<br>

# Elongate: Elon Musk's Twitter Takeover

## Using Natural Language Processing and Graph Network Analysis to Examine the Tweeted Conversations about Elon Musk's Acquisition of Twitter.

### CUNY MSDS Data620 Final Project

Group (lucky) #7: Bonnie Cooper, George Cruz Deschamps, Rob Hodde

<br><br>

## Project Proposal

For our Final Project, Group (lucky) #7 would like to perform a social listening analysis on a corpus of tweets that reflect conversations related to Elon Musk. Specifically, we are interested in analyzing content that reflects the timeline of Elon Musk's purchase of Twitter. Our goal is to quantify aspects of the conversations and relate the findings to an established and documented timeline of events. Can we find data driven insights from Twitter activity that is informative of the public's reaction(s) to the news of Twitter's acquision by Musk?  
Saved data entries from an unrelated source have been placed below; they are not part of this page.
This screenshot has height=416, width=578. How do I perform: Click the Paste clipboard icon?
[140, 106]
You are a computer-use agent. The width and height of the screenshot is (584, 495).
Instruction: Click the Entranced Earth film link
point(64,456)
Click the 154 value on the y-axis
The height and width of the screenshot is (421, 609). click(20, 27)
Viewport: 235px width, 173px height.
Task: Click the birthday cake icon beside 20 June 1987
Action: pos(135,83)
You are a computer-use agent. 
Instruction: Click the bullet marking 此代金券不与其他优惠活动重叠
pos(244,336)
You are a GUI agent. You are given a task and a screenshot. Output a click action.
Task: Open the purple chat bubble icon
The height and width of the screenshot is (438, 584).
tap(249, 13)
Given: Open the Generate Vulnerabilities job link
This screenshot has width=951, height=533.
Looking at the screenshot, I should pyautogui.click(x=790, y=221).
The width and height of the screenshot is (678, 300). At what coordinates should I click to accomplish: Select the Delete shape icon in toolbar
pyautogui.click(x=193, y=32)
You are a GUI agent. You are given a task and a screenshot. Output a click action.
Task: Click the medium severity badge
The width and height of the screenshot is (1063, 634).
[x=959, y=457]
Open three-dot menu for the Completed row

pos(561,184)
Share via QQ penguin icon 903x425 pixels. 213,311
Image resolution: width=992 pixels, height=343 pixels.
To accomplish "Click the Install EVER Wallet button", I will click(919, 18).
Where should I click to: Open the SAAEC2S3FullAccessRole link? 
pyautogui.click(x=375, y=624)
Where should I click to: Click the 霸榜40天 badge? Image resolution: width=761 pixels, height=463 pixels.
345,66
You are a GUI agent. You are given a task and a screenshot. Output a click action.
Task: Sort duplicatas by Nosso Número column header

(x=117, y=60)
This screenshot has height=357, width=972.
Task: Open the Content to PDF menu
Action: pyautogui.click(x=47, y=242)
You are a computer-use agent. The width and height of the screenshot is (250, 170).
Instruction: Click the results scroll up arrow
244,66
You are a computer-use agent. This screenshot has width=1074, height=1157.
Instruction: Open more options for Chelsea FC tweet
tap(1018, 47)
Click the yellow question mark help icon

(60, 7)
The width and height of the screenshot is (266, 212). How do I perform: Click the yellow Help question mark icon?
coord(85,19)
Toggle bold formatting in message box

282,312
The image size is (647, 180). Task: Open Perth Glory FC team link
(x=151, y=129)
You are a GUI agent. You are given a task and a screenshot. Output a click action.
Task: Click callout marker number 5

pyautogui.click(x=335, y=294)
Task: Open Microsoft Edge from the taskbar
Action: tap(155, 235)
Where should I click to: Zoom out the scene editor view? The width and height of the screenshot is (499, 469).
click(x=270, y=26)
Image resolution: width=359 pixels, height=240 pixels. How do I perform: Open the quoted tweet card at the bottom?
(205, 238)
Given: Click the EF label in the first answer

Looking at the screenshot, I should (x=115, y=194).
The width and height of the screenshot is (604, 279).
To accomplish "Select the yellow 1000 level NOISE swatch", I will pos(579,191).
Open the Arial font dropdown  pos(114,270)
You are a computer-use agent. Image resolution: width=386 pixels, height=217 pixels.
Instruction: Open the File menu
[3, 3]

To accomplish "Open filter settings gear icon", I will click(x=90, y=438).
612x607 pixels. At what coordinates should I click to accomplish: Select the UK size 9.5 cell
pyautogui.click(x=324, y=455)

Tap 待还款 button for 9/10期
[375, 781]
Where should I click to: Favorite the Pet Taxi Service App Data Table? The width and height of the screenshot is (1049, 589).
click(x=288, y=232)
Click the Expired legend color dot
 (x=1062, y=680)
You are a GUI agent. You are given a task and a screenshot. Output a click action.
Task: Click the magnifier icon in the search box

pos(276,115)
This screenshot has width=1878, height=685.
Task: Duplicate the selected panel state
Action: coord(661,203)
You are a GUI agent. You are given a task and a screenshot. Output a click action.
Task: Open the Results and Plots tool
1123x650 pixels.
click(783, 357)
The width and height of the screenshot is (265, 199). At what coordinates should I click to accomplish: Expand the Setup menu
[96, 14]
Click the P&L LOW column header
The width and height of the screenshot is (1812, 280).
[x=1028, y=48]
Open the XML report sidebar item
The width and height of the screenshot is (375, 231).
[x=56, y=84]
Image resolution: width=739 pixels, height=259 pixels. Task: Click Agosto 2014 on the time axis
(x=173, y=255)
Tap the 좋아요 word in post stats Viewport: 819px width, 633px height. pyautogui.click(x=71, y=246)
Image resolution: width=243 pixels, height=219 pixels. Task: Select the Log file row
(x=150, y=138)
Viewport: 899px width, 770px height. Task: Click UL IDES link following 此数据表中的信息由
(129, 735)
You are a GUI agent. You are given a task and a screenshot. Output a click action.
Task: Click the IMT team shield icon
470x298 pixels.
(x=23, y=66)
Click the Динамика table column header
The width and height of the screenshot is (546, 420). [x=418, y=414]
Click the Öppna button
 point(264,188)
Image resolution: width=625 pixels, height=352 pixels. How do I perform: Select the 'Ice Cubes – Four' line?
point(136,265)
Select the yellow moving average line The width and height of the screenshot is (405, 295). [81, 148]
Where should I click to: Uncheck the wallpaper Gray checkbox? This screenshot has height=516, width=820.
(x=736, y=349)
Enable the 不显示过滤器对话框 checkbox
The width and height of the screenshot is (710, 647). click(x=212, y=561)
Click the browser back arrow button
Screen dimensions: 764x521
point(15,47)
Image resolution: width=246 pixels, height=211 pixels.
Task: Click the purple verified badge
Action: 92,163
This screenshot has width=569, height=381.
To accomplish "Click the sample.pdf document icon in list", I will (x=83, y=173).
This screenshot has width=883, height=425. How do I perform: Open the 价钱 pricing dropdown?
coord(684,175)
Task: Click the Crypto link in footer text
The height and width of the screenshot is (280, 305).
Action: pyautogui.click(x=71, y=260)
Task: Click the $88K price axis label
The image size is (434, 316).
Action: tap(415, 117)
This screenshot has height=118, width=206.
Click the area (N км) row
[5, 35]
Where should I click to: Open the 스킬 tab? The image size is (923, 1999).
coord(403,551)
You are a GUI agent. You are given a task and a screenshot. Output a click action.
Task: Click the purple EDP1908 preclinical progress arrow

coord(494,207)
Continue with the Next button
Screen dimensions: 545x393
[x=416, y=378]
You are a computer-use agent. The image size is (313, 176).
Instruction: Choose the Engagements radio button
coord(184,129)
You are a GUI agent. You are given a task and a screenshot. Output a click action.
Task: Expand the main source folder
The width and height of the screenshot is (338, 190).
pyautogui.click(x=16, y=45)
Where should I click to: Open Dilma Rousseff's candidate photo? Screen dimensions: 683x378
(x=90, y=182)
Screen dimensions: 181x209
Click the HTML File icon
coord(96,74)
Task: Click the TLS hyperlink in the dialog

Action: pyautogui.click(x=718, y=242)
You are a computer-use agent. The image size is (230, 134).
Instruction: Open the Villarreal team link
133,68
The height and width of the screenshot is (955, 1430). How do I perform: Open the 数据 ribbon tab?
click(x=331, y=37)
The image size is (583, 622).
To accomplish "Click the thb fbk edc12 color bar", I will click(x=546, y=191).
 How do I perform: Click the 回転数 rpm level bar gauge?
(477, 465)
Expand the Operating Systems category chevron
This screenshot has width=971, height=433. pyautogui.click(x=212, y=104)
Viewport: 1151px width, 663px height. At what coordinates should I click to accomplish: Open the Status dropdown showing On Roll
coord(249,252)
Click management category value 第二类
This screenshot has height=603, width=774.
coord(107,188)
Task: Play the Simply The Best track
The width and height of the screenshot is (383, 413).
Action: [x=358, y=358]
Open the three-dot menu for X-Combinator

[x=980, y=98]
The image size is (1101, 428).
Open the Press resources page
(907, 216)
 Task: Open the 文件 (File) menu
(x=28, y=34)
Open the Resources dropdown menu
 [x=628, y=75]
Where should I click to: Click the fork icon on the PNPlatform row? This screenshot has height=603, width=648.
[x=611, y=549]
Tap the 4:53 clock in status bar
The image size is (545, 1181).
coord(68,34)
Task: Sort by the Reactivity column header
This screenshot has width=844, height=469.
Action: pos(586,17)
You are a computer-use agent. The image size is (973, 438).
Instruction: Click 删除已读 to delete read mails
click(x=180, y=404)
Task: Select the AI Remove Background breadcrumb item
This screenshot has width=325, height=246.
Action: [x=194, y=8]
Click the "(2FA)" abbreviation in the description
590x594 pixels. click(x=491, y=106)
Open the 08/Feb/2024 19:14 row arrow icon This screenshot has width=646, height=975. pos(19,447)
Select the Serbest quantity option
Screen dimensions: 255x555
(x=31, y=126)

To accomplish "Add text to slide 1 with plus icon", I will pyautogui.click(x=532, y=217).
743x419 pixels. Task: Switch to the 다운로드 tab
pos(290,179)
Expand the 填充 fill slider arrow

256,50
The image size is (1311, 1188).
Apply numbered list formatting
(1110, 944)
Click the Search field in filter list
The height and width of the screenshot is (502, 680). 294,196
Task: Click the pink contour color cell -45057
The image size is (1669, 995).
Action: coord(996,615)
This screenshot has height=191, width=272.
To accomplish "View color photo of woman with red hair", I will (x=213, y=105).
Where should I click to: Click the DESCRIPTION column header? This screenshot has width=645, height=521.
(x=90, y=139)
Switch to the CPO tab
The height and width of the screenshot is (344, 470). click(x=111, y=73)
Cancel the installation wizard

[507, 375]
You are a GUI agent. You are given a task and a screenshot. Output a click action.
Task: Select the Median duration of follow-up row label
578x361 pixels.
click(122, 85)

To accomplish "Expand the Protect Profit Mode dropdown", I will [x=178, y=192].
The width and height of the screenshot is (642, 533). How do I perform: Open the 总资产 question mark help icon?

Twitter accepted Elon Musk's acquisition offer on April 25th 2022. However, the weeks leading up to the finalization of the deal were dramatic and tumultuous. After all, Elon had only just purchased a majority sharehold of Twitter on April 4th; this - and the progression of events that culminated in the acquisition - took the tech world by storm. For our project we would like to analyse aspects of the public reaction to these events. Can we find patterns in the volume, sentiment and semantics of Twitter data that inform onthe public's reception the the Twitter takeover.

<br><br>

## The Data

We will collect a corpus of Twitter data to study Elon Musk's Twitter acquisition.  

To follow the timeline of events, we will collect tweets from April 1st to May 5th. Tweets will be scraped using the open source Python library [`snscrape`](https://github.com/MartinBeckUT/TwitterScraper) by keyword search using the library's CLI commands.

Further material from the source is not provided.